Texas imposes fewer restrictions on companies offering payday loans or paycheck advances. As reported by CNBC, payday loans in the Lone Star State carry the highest interest rates in the nation and may reach more than 600% for some borrowers.
As noted by Bankrate.com, individuals may apply for short-term unsecured payday loans of less than $500. By promising to repay a loan from their next paycheck, individuals with substandard credit who have jobs gain quick access to cash.
An unexpected job loss may occur
An economic downturn could change an individual’s circumstances before the next payday. When employees unexpectedly lose their jobs, their final paychecks may need to go toward food and housing. A broken promise to a payday lender, however, may create a serious financial or legal trap.
Hidden fees and high-interest rates may apply
By providing payday lenders with a post-dated check, borrowers receive money and lenders deposit the check on the date noted. Without enough funds in the account, however, a check may bounce unless a borrower has overdraft protection. The bank may charge an insufficient funds fee, and the payday lender may charge a returned check fee. Borrowers may also pay higher interest rates when repaying the loan past the date promised.

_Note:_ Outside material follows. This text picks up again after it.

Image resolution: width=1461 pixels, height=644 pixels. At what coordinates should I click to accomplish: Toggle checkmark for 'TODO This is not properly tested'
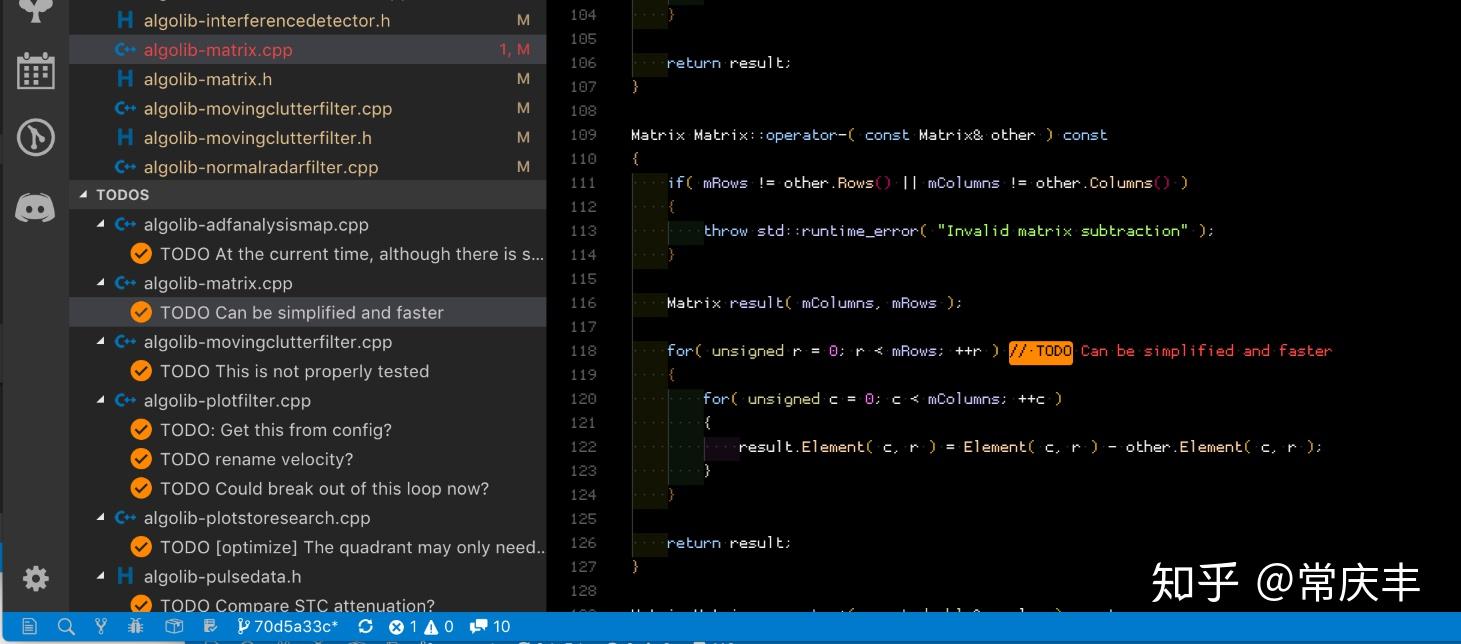[x=141, y=371]
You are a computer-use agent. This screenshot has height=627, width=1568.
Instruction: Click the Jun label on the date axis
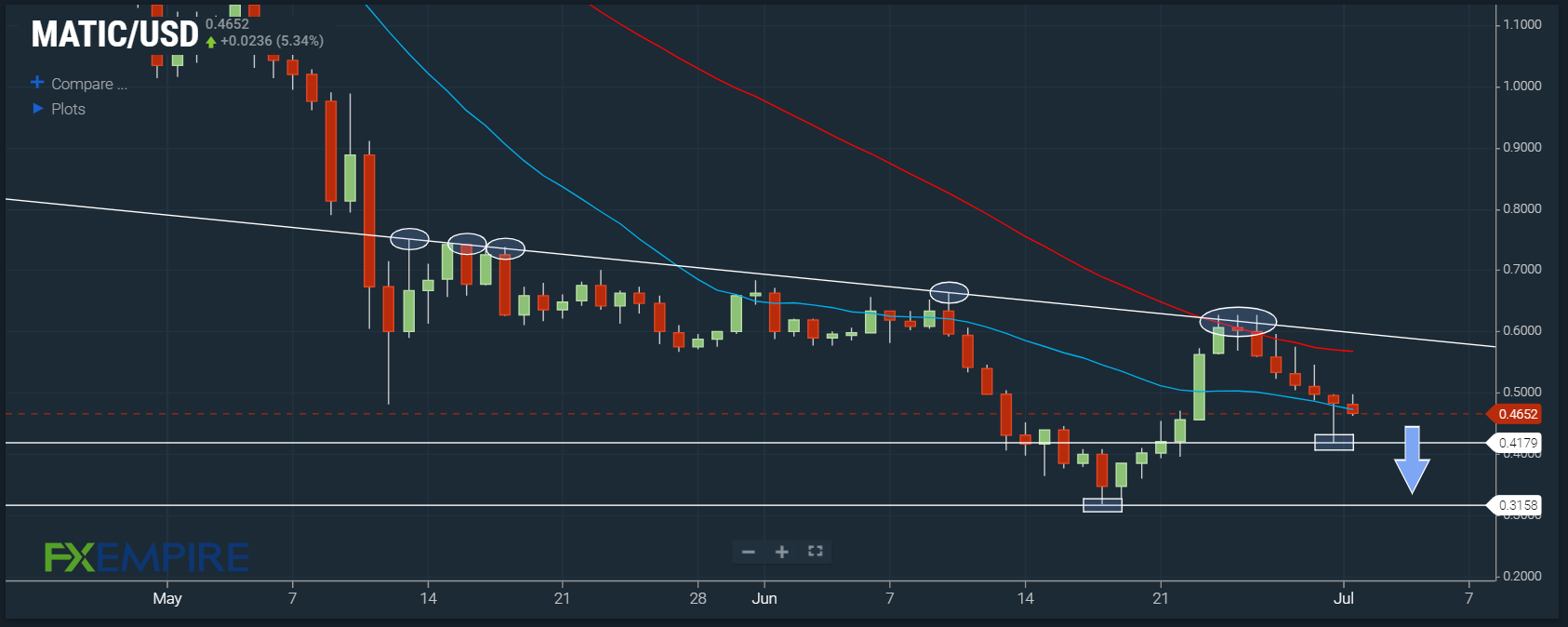coord(764,598)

Collection efforts may include threats of arrest
Payday loan lenders typically send unpaid debts to aggressive collection agents. According to the Consumer Financial Protection Bureau, individuals cannot face arrest for defaulting on a payday loan. Failure to respond to a court notice, however, may lead to serious consequences, such as a judge finding a borrower in contempt of court.
A bankruptcy petition provides debtors with an automatic stay, which prohibits collectors from taking any further action. A successful filing may result in a discharge of most consumer debts including payday loans.